Storin: I think it was last fall where we started. It had been a conversation before that, but I remember being at an event in September where I sat down with the CMO of software review website G2, which had just gotten this really hot, fresh data showing that the number of people starting their discovery on LLMs had shot up quickly.
It was that moment where I’m like, holy smokes, in three months that number has shot up and we can’t be passively thinking that this is all going to align. And we can’t keep thinking that our SEO team understands what it takes for AEO and GEO in the same way that they’re experts in SEO. It’s interconnected, but it’s way bigger.
That was when we really kicked off our efforts in earnest, where I set up a SWAT team. SEO has to play a role. But so does content, so does our web team, so does our data team, so does our brand and media team. It’s so complex. How are we changing the way that we’re building content?
WSJLI: How does the SWAT team work?
Storin: We have a weekly core team meeting treating this like any other cross-functional effort. We’re standing up an agile marketing approach, but for something that’s not a campaign. It’s fundamentally how we do work, how we market.
WSJLI: How does your business-to-business focus make optimizing for LLMs different than it might be for companies trying to appeal to consumers?
Storin: B-to-b buyers don’t want to talk to a salesperson for most of their journey. That’s a big change. They’re not sitting down with 15 vendors and getting to know the vendors. They’re spending 80% of that time researching, talking to ChatGPT, talking to their friends, getting referrals, researching online, and then you only get that meeting if you’re shortlisted. Now, our goal is to get on that shortlist.
WSJLI: How are you thinking about how the LLMs pick up conversations about Zoom on these various platforms like Reddit?
Storin: It is authenticity that is getting pulled through, driving engagement. It’s vulnerability.
One report came out recently that said LinkedIn is number one in terms of LLM citing. Well, that changes your whole strategy, because it’s not brands that are getting picked up. Your executives are being cited as part of this. Reddit is also up there, and Substack. And then, obviously, press releases matter again, in a way that they didn’t matter as much two years ago.
So now it’s like, how do you convince your executive team that they need to be active on LinkedIn? How do you convince your team to get back on board after we’ve been trying to tell them fewer press releases? Not only do we need press releases, but they need to be press releases specifically designed for LLM pickup.
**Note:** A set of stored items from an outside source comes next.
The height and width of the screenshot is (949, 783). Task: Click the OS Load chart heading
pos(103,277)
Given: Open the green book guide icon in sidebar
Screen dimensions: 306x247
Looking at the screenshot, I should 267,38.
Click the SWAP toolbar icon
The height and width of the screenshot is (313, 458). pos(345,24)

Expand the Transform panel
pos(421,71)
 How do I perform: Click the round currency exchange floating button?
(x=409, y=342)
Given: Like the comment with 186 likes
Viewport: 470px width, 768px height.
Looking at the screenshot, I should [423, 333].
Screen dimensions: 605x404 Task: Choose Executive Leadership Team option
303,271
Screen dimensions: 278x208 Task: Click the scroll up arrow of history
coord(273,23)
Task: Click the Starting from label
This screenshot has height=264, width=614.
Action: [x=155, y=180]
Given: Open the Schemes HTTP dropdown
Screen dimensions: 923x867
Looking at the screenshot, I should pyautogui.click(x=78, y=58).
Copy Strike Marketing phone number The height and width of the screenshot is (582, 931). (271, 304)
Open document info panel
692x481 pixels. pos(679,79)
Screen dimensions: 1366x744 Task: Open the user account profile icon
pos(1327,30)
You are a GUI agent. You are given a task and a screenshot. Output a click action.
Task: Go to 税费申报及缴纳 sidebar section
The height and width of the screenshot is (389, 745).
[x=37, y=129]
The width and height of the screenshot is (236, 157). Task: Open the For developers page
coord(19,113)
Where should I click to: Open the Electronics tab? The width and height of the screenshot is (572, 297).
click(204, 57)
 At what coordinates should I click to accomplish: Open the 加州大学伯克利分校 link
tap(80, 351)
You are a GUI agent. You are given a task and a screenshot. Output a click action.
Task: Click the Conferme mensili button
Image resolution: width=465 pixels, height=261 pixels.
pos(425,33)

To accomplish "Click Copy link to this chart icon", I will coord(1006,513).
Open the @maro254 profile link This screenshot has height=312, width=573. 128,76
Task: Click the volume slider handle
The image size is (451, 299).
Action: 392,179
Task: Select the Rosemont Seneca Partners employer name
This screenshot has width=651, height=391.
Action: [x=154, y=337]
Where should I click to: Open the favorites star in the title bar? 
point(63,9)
It’s a totally different approach.
WSJLI: How are you staying on top of it?
Storin: Nobody can be on top of it. I think it’s one of those things that is just evolving every single day. People are surprised when I say that we don’t have it all figured out.
I launched a GPU-accelerated server in 2015 and so I’ve been living in this machine-learning, deep-learning space for more than 10 years now. What I learned back then is what I’m seeing now, which is that if you don’t build some kind of cross-functional core competency in-house, you will not be able to actually see results that are driving outcomes at scale.
We’re basically taking that same approach. In our organization, they have to be curious, they have to be agile, and they have to take calculated risks. It’s more of a culture shift than it is an expertise shift at this point.